Wouarf! Il convient, en la matière, de tenir compte de l'étiquette politique du "canard"!

Notons, au passage, que, selon le même canard, un total de 5 tonnes de munitions plus des armes avaient soit-disant été saisis, dans la Drome et en Dordogne, chez deux "transporteurs"; le journaliste devait surement avoir une dent envers les "transporteurs", car, au final, çà s'était résumé, "dans la Drome", à la saisie de "17 fusils, trois fusils-mitrailleurs" (sic) et un lot de munitions!
Les parachutages alliés s'effectuant de nuit, un certain nombre de containers finissaient leur course en dehors de la zone de largage. Les terres agricoles françaises appartenant, très majoritairement, au domaine privé, le sort du matos "égaré" dépendait de leurs seuls propriétaires, qui bien souvent, s'empressaient de le fourguer, vite fait, à des entreprises, qui "fermaient leurs gueules" et disposaient d'une grande surface de stockage, comme c'est le cas des boites de transport! . Neuf fois sur dix, ces entreprises avaient, elles-mêmes, en 1946, totalement oublié le caractère "sensible" de certains de leurs dépôts, le préposé aux écritures étant, lui-même, bien souvent, parti à la retraite ou , depuis lors, s'être fait embaucher par un "concurrent".
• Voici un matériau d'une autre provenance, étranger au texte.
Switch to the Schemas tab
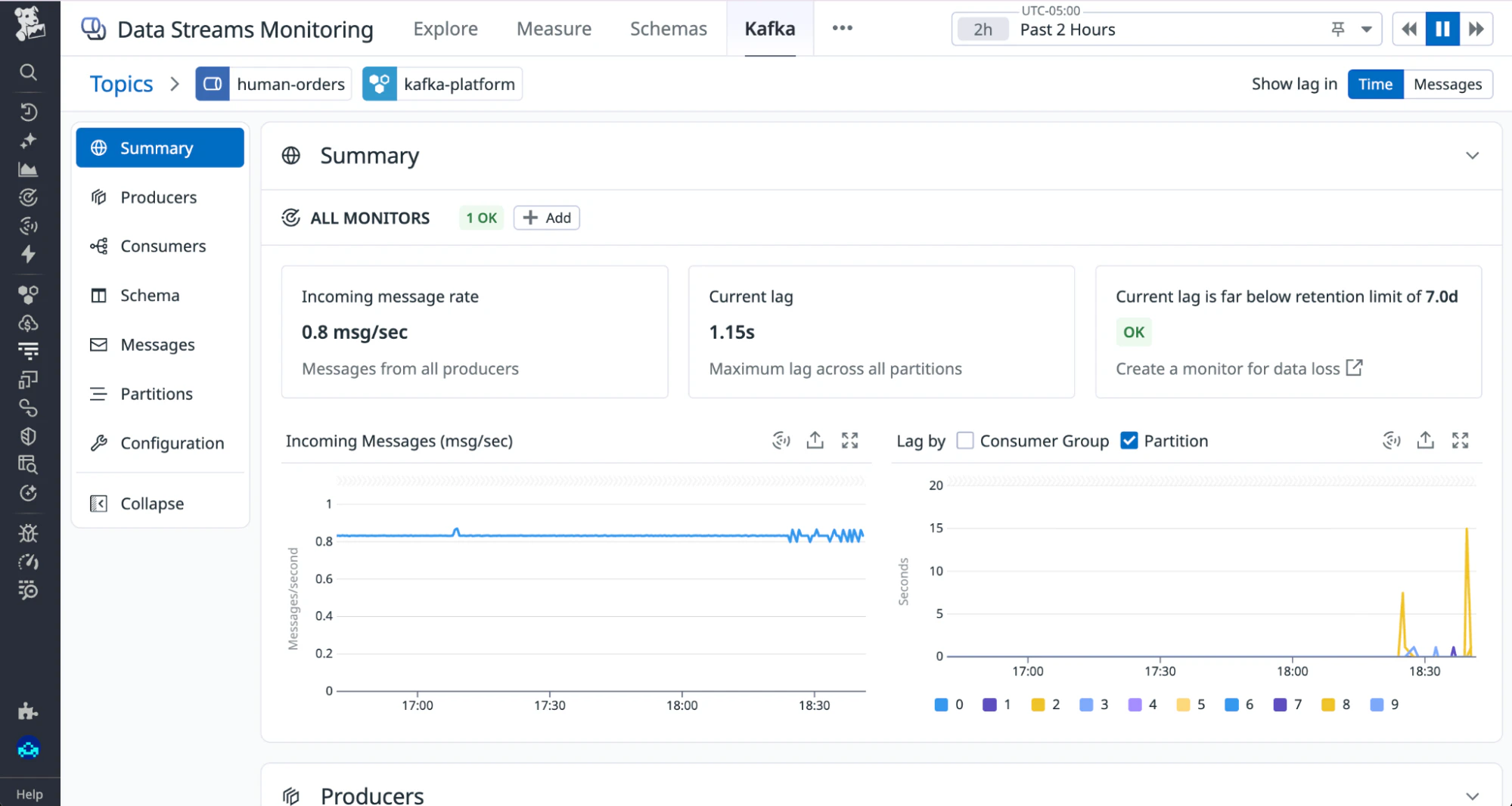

Après la "Libération" et le désarmement général des maquis, ordonnée par le Grand Charles, les journaux à "tendance communiste" avaient été les premiers à véhiculer ce genre d'infos sur une supposée détention d'armes, sensée, elle-même, alimenter une toute aussi supposée action de "dangereux fâchistes" de la droite française. Il convient de ne jamais oublier que, à la sortie de la guerre, le PCF représentait, à lui seul, 28% de l'électorat français.